◆ Passage to read ◆
○ ○ ○ ○ ○ ○ ○
Future legislative periods in democratic systems might become rateable; the electorate might assess the performance of the delegates through political performance indicators just as companies now use key performance indicators in their informed decisions. With mathematical models and machine learning approaches it might even be possible to make predictions.

The remainder of this paper is structured as follows. In Sect. 2 inspiring work from automated analytics of political systems and relevant foundational material from the relevant fields such as information retrieval and temporal graph analytics is discussed. Section 3 discusses the system design of a software system as proposed in this work, and Sect. 4 presents a real-world prototypical implementation in greater detail. In Sect. 5 the use of the system on the example of the Austrian parliament and first observations are presented. Finally Sect. 6 provides pointers towards future work and concludes the paper.

2 Related Work

The analysis of political debate and reflection upon the performance of public bodies are key tasks of political science and social sciences. Traditionally these sciences afford high expert involvement. Manual review of literature, transcripts, and datasets are often used as methods.
○ ○ ○ ○ ○ ○ ○
◆ Data supplied ◆
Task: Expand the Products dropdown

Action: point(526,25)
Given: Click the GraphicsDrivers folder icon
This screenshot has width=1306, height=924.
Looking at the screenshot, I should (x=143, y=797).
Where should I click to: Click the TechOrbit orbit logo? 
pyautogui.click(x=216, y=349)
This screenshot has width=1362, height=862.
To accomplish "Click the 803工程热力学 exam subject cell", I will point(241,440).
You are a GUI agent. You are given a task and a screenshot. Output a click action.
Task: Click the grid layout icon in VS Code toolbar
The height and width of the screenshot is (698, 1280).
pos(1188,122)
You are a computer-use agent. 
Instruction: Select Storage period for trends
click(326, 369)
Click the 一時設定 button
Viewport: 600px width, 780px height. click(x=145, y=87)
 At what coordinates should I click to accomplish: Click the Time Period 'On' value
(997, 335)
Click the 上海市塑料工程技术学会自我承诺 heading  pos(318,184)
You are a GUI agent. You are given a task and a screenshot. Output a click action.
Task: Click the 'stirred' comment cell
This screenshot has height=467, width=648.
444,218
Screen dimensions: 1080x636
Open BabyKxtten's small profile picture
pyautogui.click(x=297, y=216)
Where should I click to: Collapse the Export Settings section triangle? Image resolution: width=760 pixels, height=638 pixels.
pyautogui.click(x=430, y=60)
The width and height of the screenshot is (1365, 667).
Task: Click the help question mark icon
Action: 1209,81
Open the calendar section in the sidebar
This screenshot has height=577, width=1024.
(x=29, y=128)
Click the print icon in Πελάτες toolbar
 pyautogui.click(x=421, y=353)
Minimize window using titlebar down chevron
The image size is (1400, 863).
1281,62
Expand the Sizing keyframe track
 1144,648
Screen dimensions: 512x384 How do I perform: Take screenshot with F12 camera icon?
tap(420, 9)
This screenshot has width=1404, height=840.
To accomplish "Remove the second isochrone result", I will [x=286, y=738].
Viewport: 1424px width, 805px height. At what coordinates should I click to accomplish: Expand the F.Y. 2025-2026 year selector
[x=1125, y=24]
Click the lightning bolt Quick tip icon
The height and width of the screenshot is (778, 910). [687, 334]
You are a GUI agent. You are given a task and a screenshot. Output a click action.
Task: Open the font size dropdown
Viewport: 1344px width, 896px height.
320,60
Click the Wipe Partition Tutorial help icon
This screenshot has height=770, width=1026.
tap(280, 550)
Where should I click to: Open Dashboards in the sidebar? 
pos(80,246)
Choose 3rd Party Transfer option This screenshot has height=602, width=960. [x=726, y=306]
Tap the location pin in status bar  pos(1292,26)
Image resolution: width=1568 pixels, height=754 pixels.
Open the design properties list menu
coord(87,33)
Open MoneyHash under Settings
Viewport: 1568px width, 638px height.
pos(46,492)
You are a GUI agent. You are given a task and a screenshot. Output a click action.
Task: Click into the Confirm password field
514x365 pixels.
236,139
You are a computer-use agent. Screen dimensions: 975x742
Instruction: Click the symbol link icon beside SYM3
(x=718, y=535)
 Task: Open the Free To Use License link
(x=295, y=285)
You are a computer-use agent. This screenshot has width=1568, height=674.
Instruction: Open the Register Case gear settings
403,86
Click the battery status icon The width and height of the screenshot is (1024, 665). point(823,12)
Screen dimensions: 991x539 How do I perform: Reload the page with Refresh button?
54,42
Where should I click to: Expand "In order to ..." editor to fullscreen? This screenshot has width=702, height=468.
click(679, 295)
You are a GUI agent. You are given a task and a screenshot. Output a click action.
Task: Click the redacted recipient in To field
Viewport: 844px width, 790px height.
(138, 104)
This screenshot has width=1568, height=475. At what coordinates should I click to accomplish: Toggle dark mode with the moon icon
○ ○ ○ ○ ○ ○ ○
◆ Written request 1 ◆
Using the paper excerpt, state whether each statement agrees with it, answering yes or no and quoting the deciding words: (a) Section 4 presents a prototypical implementation of the system. (b) The system is demonstrated on the German parliament. (c) Political and social sciences have traditionally required little expert involvement.
◆ Written request 2 ◆
Repeat verbatim the portion of the paper excerpt starting at "Future legislative periods" and ending at "to make predictions.".

◆ Worked answer 1 ◆
(a) Yes: "Sect. 4 presents a real-world prototypical implementation in greater detail"
(b) No: "In Sect. 5 the use of the system on the example of the Austrian parliament and first observations are presented"
(c) No: "Traditionally these sciences afford high expert involvement."

◆ Worked answer 2 ◆
Future legislative periods in democratic systems might become rateable; the electorate might assess the performance of the delegates through political performance indicators just as companies now use key performance indicators in their informed decisions. With mathematical models and machine learning approaches it might even be possible to make predictions.